McKenzie keeps her head on my chest, but I can feel her tears, hot and wet against my skin, and they soften something hard and unyielding inside of me, something I thought was dead forever.

“I’m sorry,” she says.

I stroke her hair. The two simple words mean more to me than an entire speech. She knows loss as intimately as I do.

“The hardest thing was knowing I’d killed them.” It’s a confession I’ve never made before, but here on the ocean half a world away from everything real, with a girl I’ll never see again but who, regardless of what happens, will always be an integral part of the fabric of my soul, it suddenly seems imperative that I acknowledge what I did.

McKenzie doesn’t say anything at first. Then she tells me, “At the end of my mom’s life, it was bad. She asked my dad to let her go…to give her enough morphine to kill her so that she didn’t have to suffer any longer. She said if we can treat our pets humanely at the end of their lives, we should treat humans the same.”

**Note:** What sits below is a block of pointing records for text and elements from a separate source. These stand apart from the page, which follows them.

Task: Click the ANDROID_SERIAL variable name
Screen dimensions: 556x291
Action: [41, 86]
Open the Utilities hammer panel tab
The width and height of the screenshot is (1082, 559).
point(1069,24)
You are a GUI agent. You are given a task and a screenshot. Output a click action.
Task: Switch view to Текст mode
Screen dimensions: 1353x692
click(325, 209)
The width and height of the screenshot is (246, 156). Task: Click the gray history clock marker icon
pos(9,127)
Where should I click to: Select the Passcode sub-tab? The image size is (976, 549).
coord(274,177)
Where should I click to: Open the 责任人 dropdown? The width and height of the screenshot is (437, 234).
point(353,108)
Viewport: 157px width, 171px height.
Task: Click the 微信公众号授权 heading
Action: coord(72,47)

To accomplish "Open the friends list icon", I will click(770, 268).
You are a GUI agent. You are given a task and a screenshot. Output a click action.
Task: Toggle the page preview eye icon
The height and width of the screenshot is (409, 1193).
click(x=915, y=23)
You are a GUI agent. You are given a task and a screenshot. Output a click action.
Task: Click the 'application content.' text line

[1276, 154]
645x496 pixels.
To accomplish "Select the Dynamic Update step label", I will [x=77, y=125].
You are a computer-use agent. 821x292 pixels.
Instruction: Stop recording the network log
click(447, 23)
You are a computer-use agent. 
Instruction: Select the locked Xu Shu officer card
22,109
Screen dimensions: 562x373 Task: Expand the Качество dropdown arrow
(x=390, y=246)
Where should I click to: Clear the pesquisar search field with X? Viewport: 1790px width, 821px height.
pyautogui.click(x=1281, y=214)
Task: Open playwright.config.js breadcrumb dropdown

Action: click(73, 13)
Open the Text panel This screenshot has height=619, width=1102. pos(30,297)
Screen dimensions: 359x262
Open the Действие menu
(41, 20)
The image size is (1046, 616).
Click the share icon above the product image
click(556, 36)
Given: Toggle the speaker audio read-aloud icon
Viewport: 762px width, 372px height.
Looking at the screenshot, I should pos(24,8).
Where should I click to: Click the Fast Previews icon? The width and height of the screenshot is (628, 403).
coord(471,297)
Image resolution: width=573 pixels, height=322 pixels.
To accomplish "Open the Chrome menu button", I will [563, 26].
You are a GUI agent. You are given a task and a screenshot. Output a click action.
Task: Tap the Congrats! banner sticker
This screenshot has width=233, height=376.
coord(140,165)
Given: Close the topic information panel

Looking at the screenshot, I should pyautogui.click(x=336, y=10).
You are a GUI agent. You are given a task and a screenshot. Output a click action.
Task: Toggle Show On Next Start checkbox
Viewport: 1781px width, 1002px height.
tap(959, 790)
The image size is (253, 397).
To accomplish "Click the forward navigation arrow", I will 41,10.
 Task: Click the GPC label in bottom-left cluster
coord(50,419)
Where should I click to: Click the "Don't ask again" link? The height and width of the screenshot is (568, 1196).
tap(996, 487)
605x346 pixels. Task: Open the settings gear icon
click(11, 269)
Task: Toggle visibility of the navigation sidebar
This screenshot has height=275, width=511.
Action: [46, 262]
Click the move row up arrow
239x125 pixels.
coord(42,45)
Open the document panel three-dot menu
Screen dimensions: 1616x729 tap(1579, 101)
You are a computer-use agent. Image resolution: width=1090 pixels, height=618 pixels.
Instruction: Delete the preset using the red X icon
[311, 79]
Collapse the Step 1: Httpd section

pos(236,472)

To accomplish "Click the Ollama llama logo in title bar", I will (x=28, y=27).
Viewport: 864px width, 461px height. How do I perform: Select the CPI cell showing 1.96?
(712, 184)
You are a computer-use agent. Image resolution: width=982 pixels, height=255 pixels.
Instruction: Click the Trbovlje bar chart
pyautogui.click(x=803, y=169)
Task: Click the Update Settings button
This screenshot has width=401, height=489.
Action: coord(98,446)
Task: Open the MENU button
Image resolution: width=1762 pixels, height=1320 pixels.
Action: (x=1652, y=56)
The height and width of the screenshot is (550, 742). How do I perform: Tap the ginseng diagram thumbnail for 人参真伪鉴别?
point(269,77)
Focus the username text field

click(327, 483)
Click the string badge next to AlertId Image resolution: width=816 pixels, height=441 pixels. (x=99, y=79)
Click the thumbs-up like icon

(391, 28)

She pauses, and I can’t help but think about her father and how he must have felt faced with that decision. If the woman I loved was suffering and begged me to end it and I had the power to do it, would I? Hell yes, I would.

“And?”

“We were all there to say good-bye. When she gave him the go-ahead, he administered the morphine, and we held her as she slipped away. It was heartbreaking, but it was also beautiful. And sacred. But I never felt like my father killed her.”

“That’s different.”

“Not really. Who knows what that drug lord or his men would have done to her? You and my dad may have physically ended the life of someone you loved, but you didn’t kill them.”

I think over what she’s saying. I’m not sure I completely buy it, but it eases my pain a little.

“Thank you,” I say. I tilt her chin up and wipe her tears away with the pad of my thumb. “It’s water under the bridge now. But if I try to shut you out and keep you at a distance, that’s why. It’s not safe to love me.”

“Too late,” she says under her breath.